__Exercise requirements__: The output should contain the listing word for word and no pictures.
***
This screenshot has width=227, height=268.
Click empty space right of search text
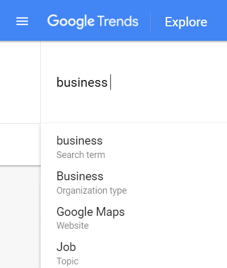pyautogui.click(x=169, y=82)
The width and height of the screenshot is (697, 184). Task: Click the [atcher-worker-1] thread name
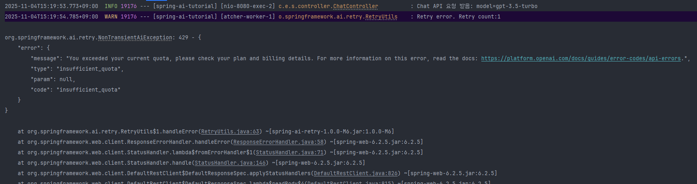tap(247, 17)
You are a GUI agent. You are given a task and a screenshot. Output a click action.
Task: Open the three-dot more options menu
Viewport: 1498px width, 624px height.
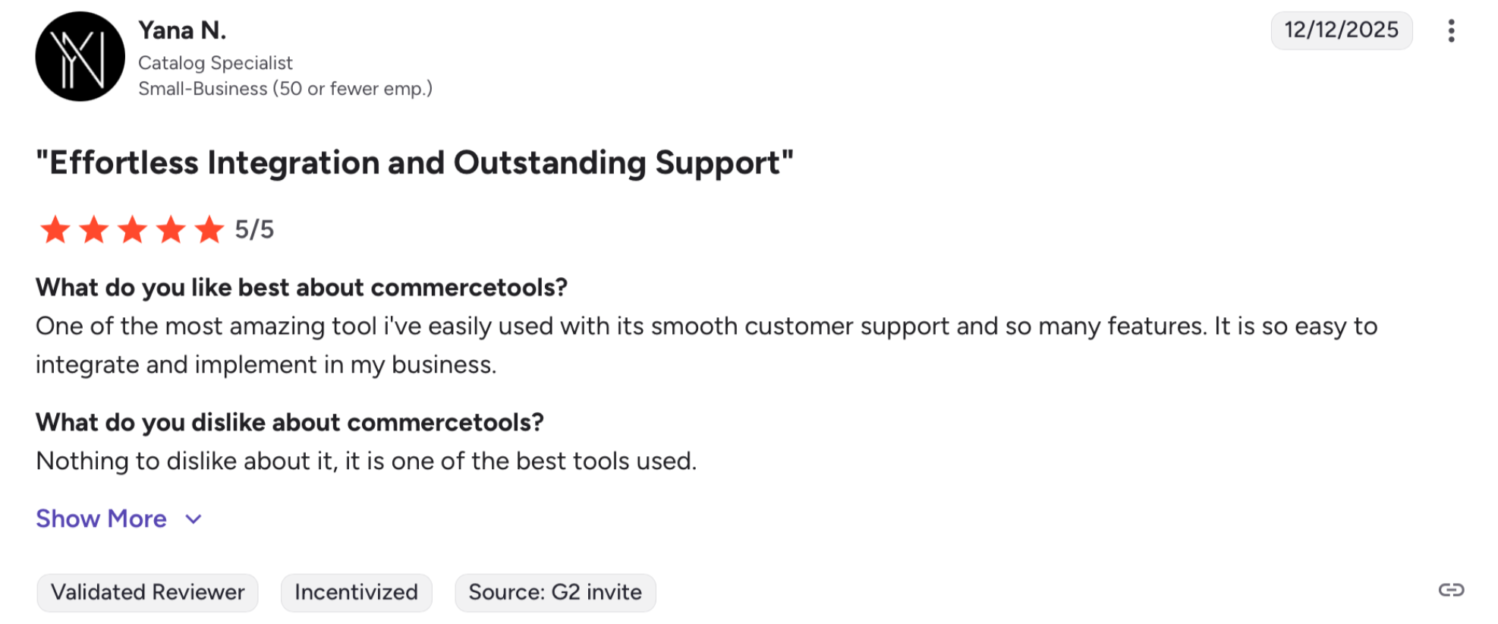click(1451, 31)
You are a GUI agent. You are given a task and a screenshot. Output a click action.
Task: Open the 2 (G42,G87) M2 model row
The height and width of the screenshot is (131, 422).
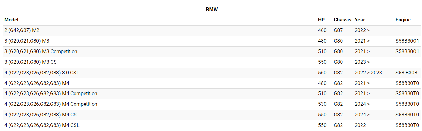(22, 30)
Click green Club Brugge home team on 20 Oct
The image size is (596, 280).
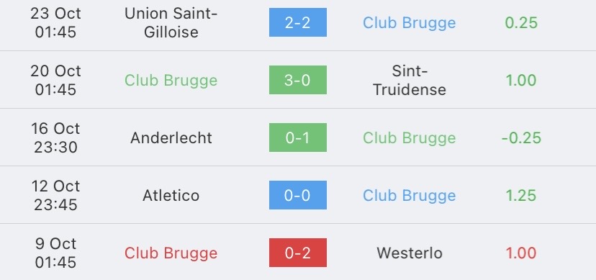[x=171, y=80]
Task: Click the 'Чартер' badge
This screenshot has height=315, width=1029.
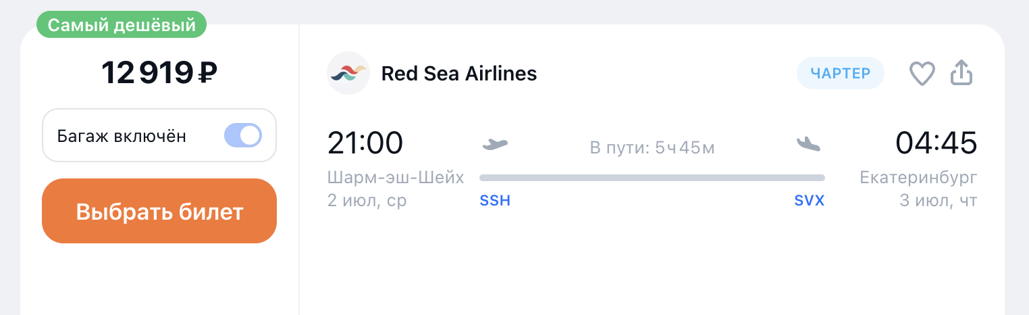Action: [x=841, y=73]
***
__Response to the exercise__:
This screenshot has width=227, height=268.
Click empty space right of search text
pyautogui.click(x=169, y=82)
The width and height of the screenshot is (697, 184). Task: Click the [atcher-worker-1] thread name
tap(247, 17)
You are a GUI agent. You are given a task and a screenshot. Output a click action.
Task: Open the three-dot more options menu
Viewport: 1498px width, 624px height.
click(1451, 31)
You are a GUI agent. You are given a task and a screenshot. Output a click action.
Task: Open the 2 (G42,G87) M2 model row
The height and width of the screenshot is (131, 422).
(22, 30)
Click green Club Brugge home team on 20 Oct
The image size is (596, 280).
[x=171, y=80]
Task: Click the 'Чартер' badge
This screenshot has height=315, width=1029.
Action: [x=841, y=73]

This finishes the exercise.